Mr Easley went on to establish a stud of over 200 Clearbodies. The early mutants showed considerable body suffusion but birds with much less suffusion were bred later. In a series of experiments, Mr Easley determined that the suffusion and depth of wing markings were variable, but the lavender cheek patch remained an unchanging characteristic. In establishing his stud, Mr Easley proved the mutation to be an autosomal dominant.

It appears Mr Easley did not dispose of any of his 'Laced Clears' until 1965, when he placed the first advertisement offering them for sale in the American Budgerigar Society Bulletin.

Mr Easley died in 1973, having previously disposed of all his stock, and no direct link to present-day Dominant Clearbodies has been established, but in the late 1970s Jeffrey Shultz of Highlands, Texas, had Clearbodies with lavender cheek patches which were due to a dominant mutation, so these were almost certainly descended from or related to the Easley Clearbodies. Around the same time Ben Pawlik of San Antonio, Texas, had birds he believed were of the Easley variety.

Ghalib Al-Naser has described how Dominant Clearbodies came to Europe from the USA. Reinhard Molkentin imported two Dominant Clearbody cocks from California in 1990 and in 1992 Wilfried Kopp obtained some of their descendants from Herr Molkentin. Later, Dominant Clearbodies were imported to the UK when Gren and Pat Norris obtained an Opaline Cinnamon Grey Dominant Clearbody from Reinhard Molkentin in 2000 (who was by then in South Africa) and Ghalib Al-Nasser imported a Grey Green Dominant Clearbody cock from Wilfried Kopp in Germany in 2001, adding two further cocks later.
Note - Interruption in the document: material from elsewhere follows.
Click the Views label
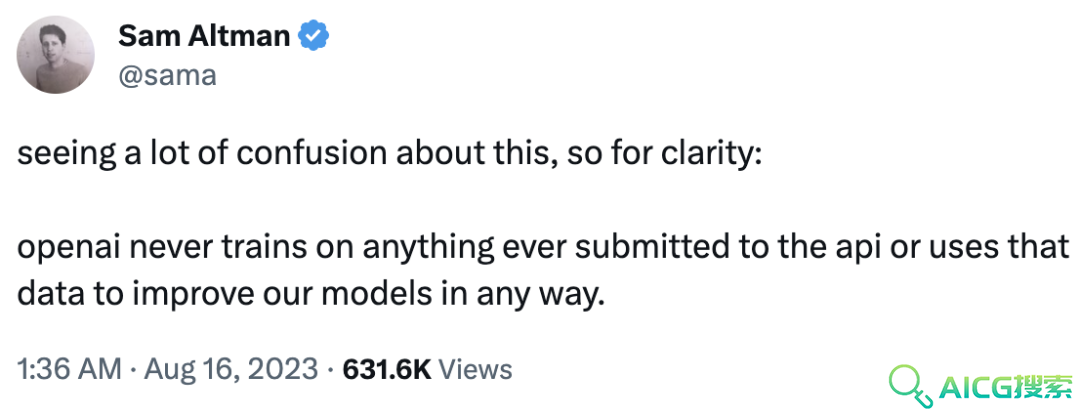This screenshot has width=1080, height=418. click(x=475, y=370)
It seems likely that all the Dominant Clearbodies in Europe, including the UK, are descended from the original two imported by Herr Molkentin from California in 1990.

However, it may be that the Dominant Clearbody made its first appearance in Beverley, South Australia, in the aviaries of Bob Hancock, who bred what he called Blackwing Yellows and Blackwing Silvers for many years. This mutation first made its appearance around 1933, when a Blackwing Silver hen and four Skyblues were bred from a pair of Skyblues. The Blackwing Silver had a white body with a faint blue suffusion on the rump, normal wing markings, a black eye, black long tail feathers and a silver-grey cheek flash. This hen, paired to a Dilute Skyblue cock, produced a Blackwing Silver cock and from these two all subsequent Blackwing Silvers and later Blackwing Yellows were bred. He established that the mutation is dominant and not sex-linked. The description of these two autosomal dominant mutations is so similar that it seems very likely that they are identical.

== Genetics ==

The Dominant Clearbody allele is dominant over its wild-type allele, so a bird possessing a single Dominant Clearbody allele (the heterozygote or single-factor Dominant Clearbody) is converted from the wild-type Light Green to a Dominant Clearbody (SF) Light Green as described in Appearance above. That is, the presence of a single Dominant Clearbody allele is sufficient to permit almost the full expression of the mutation.

The double-factor Dominant Clearbody, with two Dominant Clearbody alleles, is believed to have a clearer body and darker wing markings than the single-factor Dominant Clearbody.

The Dominant Clearbody gene is located on one of the autosomal chromosomes. There is no known linkage of this gene with any other mutation.